ちなみにハコの開きにおける魔力解釈も精神力に似たようなものなので、自分が混乱しない為にも魔力と表記しちゃう。バージョンが進んで精神エネルギーが正しい表記として受け入れられるようになったら、しれっと直すと思います。

 王立アルケミアは定期的に行われる人事異動で、随分と様変わりした。病気の治療や健康維持に寄与する不老長寿の研究部門が縮小され、魔法生物の部門が拡大する傾向が見て取れた。私の研究にも多くの予算が与えられるようになり、助手も付くようになった。私は所属し続ける錬金術師の中では古株の方となり、新たな所長としてワグミカが就任して随分と経った頃だ。
 所長室に呼び出された私は、大きな机の前に立つワグミカと向き合っていた。
「王都で酒池肉林の宴を開いたそうですね」
 私は二日酔いの頭を抱える。だって、研究室で飲むお酒は美味しくないし、王立アルケミアには美しい女性が圧倒的に足りない。私だって既婚者に手を出さない常識は弁えているんだから、このくらいは目を瞑ってほしいものだ。助手達も同僚達も私の宴を楽しみにしてくれていた。
 所長室に呼び出される時は、決まって注意のお小言である。
「まぁ、貴方は二日酔いという罰が、既に神から与えられています。これ以上は言いますまい」
 ワグミカは人間の女性としても大変小柄で、同じく小柄な私と比べても胸くらいしかないだろう。くるりと内巻きになった髪は愛らしく、大きな瞳やふっくらとした頬は子供のあどけなさを彷彿とさせる童顔っぷりだ。それでも丁寧に前に重ねられ指先まで伸ばして揃えた所作や、ぽってりとした唇が紡ぐ錬金術師の祖と討論できるような知識量が、所長に相応しき者だと皆に認めさせていた。ワグミカはふわりと誇らしげに微笑むと、ゆったりと頭を下げた。

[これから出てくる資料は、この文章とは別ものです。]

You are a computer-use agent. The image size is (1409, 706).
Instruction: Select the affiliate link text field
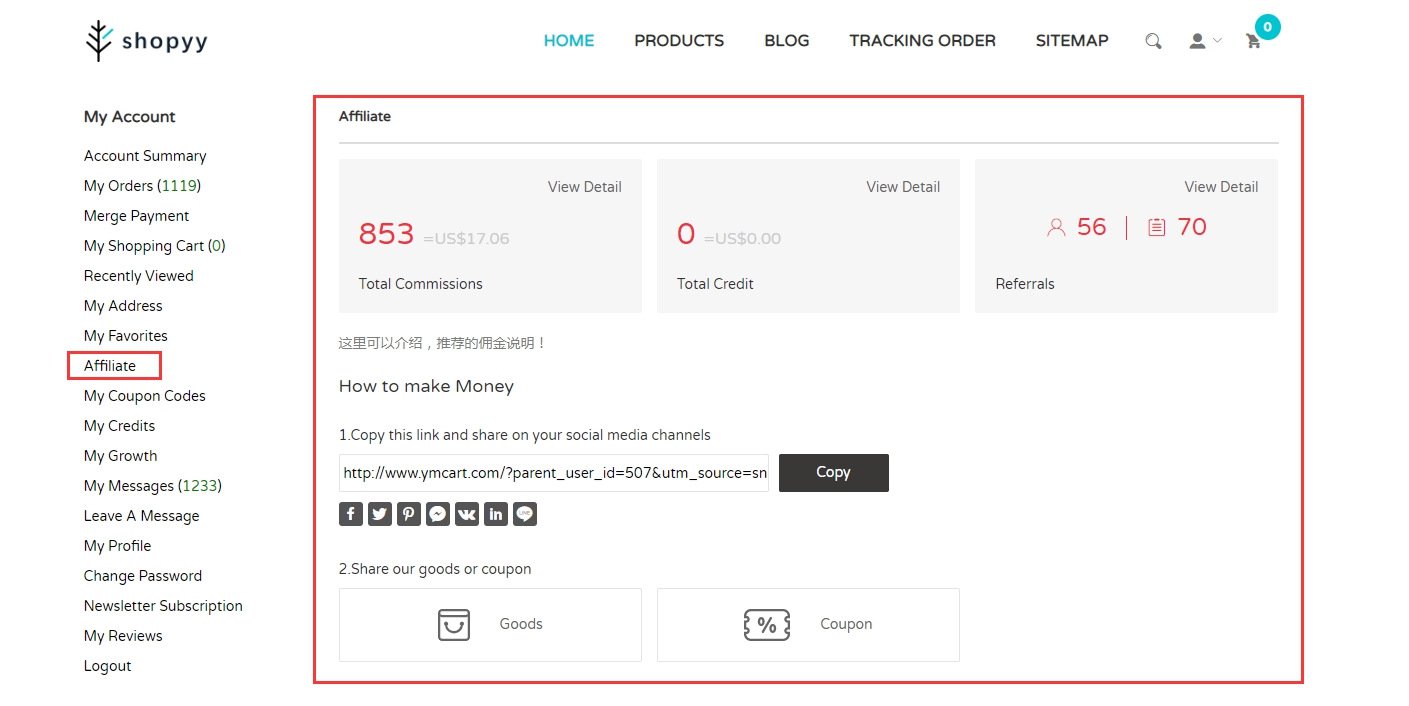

「ヨンゲ殿。魔力保管系統を、魔法生物に制御させる研究が完成したと聞きました。まずは、完成おめでとうございます」
 研究が完成すると、所長直々に祝いのお言葉をいただく。所長のワグミカはそんな儀式めいた事をしたがったし、所属する錬金術師達は憧れの所長の言葉をいただける栄誉に喜んだ。互いに所属年数が長いだけあって浮き立つ事はないが、所長直々の祝辞は感慨深く染み入った。
 王子の激励の後、私は『時の指針書』の方針に従って保管するエネルギーを魔力に限定して研究を深めた。魔力切れを起こした場合、魔力回復の方法は魔力を含んだ精製水を摂取する他ない。しかし、この研究があれば、昏睡して精製水を摂取できない状況でも魔力を対象に補充し命の危険を遠ざける事が出来る。特にエテーネ王国では魔法を使う分野が盛んなだけに、需要も救われる命も多いだろう。
 最初は古くは二つ目の神話にあった『祈りの指輪』に着想を得て、保管方法を道具の形状にしようとした。しかし『時の指針書』が魔法生物に組み込むよう示したのだ。
 確かに魔法生物が管理すれば、意識を失い道具を使えない対象者を助ける事が出来る。さらに魔法生物に魔力保管を制御させる事で、錬金術の補充なく連続した活動が期待できる。魔法生物の活躍の場はますます広がり、王国の発展に貢献するだろう。すでの多くの部署から、この研究を活用したいと申し出が寄せられていた。
「ありがとうございます」
 私もゆるりと頭を下げて祝辞を受け取る。ヨンゲ殿。名前を呼ばれて顔を上げる。
「この研究を凍結し故郷へ帰りなさい。貴方の成果は世に広く伝えられ、故郷に錦を飾ることになるでしょう」
「何を言っているのです。この研究はこれから発展していくのですよ?」
 私が語気を強めて問えば、ワグミカは『わかっています』と苦々しく囁いた。
 ワグミカが私の研究を横取りし、己の功績にしようと考えていない事はわかっていた。そんな事をせずともワグミカが本気になって研究すれば、どの分野も五十年前進すると言われているのだから横取りなど必要ない。
「しかし、今はなりません。どんな良薬も、使い方を誤れば毒薬となります」
 使い方を誤れば。その言葉を汲んだ私は、声を潜めた。
「誰かが、私の研究を悪き事に使おうとしていると…?」
「私は錬金術に人生を捧げた身です。私は全ての権限、知識、命を賭けて、全ての錬金術師の研究が正しく使われるよう抗議します。しかし、それでも及ばぬ場合は…」
 肯定して頷いたワグミカは、己の無力を噛み締めるように唇を閉ざしてしまった。だが、その先は既に遠回しに言われていた。
 逃げろ。と。

公式だとほぼ割愛してるんだけど、こんな感じかなーって。
綺麗なワグミカとヨンゲで笑ってしまう。二次創作なんだし、いいじゃないか。